**** SUPPLIED INFORMATION ****
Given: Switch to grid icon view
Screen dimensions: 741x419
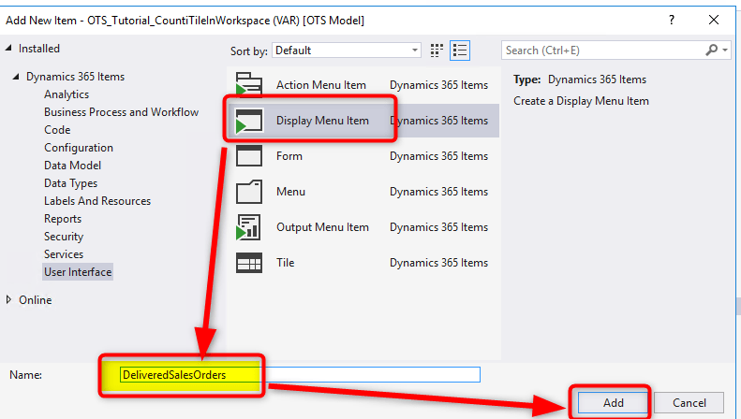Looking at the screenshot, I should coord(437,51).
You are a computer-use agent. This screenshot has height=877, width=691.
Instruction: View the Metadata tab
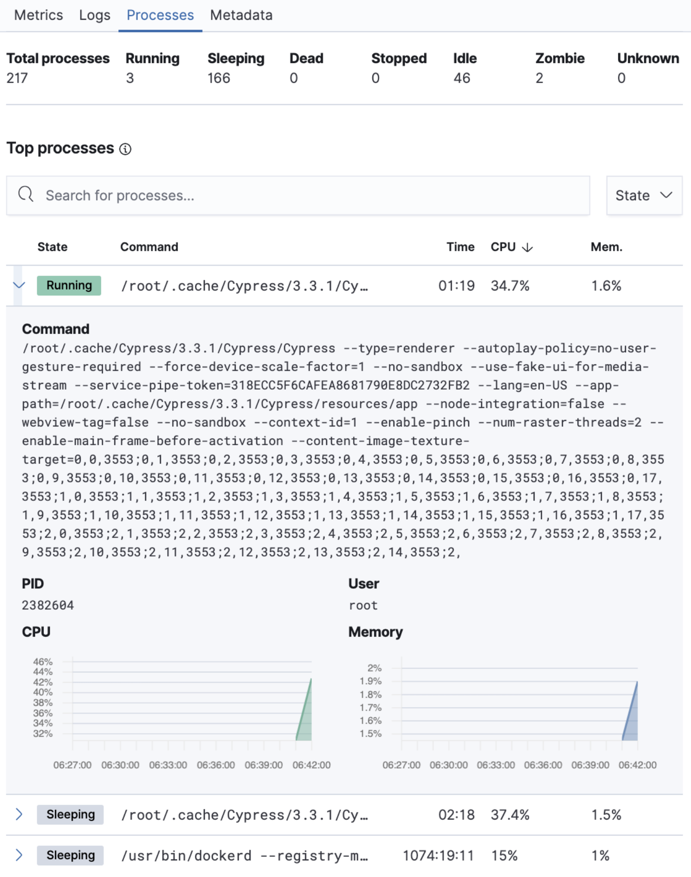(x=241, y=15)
****
_PROBLEM TO WORK ON:_
Transcribe the data above verbatim, line for line, omitting the pictures.

_RESPONSE FOR THIS EXERCISE:_
Given: Switch to grid icon view
Screen dimensions: 741x419
Looking at the screenshot, I should coord(437,51).
You are a computer-use agent. This screenshot has height=877, width=691.
Instruction: View the Metadata tab
(x=241, y=15)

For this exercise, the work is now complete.